The opinion of the Court, Shepley, C. J., Wells, Rice and Appleton, J. J., was drawn up by

Shepley, C. J.

Clark Osgood appears to have been the owner of a farm and to have conveyed it to the tenant, receiving from him a contract to deliver yearly, for ten years, “ six tons of good English hay,” with a mortgage of the farm to secure its performance.

According to the agreed statement of facts, there has been no breach of the condition; for the mortgager was by virtue of a judgment, legally entered against him and the mortgagee, obliged to deliver part of the hay to another; and that duty he appears to have performed as perfectly as he could have done it.

By the provisions of the statute, chap. 125, <§> 2, the mortgagee may recover possession, before there has been any breach of the condition, when there is no agreement to the contrary, but in such case, if the debt be afterwards paid or the mortgage redeemed, the amount of the clear rents and profits from the time of the entry shall be accounted for and deducted from the amount due on the mortgage.” The agreement *190named in the statute may be one arising by implication out of the written instruments executed at the time and necessary to carry their designs into effect.

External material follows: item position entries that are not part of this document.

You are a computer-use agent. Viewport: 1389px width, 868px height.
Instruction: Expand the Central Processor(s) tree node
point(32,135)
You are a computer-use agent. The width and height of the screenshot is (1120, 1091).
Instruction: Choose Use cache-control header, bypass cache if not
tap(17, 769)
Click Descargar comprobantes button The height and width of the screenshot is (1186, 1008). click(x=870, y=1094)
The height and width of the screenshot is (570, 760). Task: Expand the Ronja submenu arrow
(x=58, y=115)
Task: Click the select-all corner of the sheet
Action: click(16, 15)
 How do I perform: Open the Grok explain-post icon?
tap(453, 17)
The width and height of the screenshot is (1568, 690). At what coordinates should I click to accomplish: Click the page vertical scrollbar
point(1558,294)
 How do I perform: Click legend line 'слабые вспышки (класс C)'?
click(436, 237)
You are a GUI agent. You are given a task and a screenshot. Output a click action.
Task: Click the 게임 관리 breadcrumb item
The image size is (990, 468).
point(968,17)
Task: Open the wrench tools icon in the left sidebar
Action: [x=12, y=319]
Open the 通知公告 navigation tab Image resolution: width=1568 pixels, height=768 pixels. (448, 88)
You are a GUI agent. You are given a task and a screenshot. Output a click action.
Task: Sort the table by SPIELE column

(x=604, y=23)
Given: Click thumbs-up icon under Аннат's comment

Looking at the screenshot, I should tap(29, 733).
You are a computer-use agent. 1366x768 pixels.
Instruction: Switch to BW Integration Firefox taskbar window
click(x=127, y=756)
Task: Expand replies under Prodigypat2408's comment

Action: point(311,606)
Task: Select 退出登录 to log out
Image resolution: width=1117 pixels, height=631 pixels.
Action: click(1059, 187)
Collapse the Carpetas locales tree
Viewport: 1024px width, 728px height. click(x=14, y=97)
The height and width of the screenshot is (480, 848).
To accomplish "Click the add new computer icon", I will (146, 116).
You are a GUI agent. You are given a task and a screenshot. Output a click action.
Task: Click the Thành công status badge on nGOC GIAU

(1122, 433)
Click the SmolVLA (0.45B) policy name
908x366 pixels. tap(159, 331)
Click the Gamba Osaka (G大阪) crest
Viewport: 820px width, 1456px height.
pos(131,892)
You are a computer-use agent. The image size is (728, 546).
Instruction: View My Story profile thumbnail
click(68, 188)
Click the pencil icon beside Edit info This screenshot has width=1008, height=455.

If the mortgager were desirous of paying immediately the amount due and secured by the mortgage, it is not perceived, that he could legally do so. The holder of the mortgage would not be obliged to receive the hay before the times appointed. There might not be any satisfactory mode of ascertaining the quality of the hay to be delivered in future years, or the cost of it to the mortgager. The provision, that it is “to be valued at twelve dollars per ton,” can only fix the price to be paid in case of neglect to perform. If the mortgager cannot redeem before the expiration of the time appointed, he must deliver the hay yearly, to prevent an entry for condition broken; and could not safely allow more than the amount to be delivered during the last three years, to remain undelivered, without being liable to incur a forfeiture of the estate. If the mortgagee or any irresponsible assignee might enter and receive the profits during the residue of the ten years, they might amount to a sum much larger than would be then due and secured by the mortgage, and they could not be deducted from the amount due upon the mortgage, according to the provisions of the statute; and if the persons receiving them should be unable to repay the balance, the loss would fall upon the mortgager.

Such results could not have been contemplated by the parties to the contract, or by the framers of the statute. To ascertain the intention of the parties, all the documents executed at the same time as parts of the same transaction may properly be considered together.

The contract does not in terms provide, that the hay to be delivered shall be part of that cut yearly upon the farm; but the provision, that it shall in quality be an average of that cut upon it, discloses the expectation of the parties. It is quite probable that neither the intentions of the parties, nor the provisions of the statute could be carried into effect in this case, if the mortgager should be deprived of the posses*191sion of the farm before condition broken. While there appears to be no obstacle to prevent all parties from obtaining their perfect rights by allowing their contracts to contain by implication an agreement, that the mortgager should retain possession, until there has been a breach of the condition. The cases cited by the counsel for the tenant fully authorize such an implication.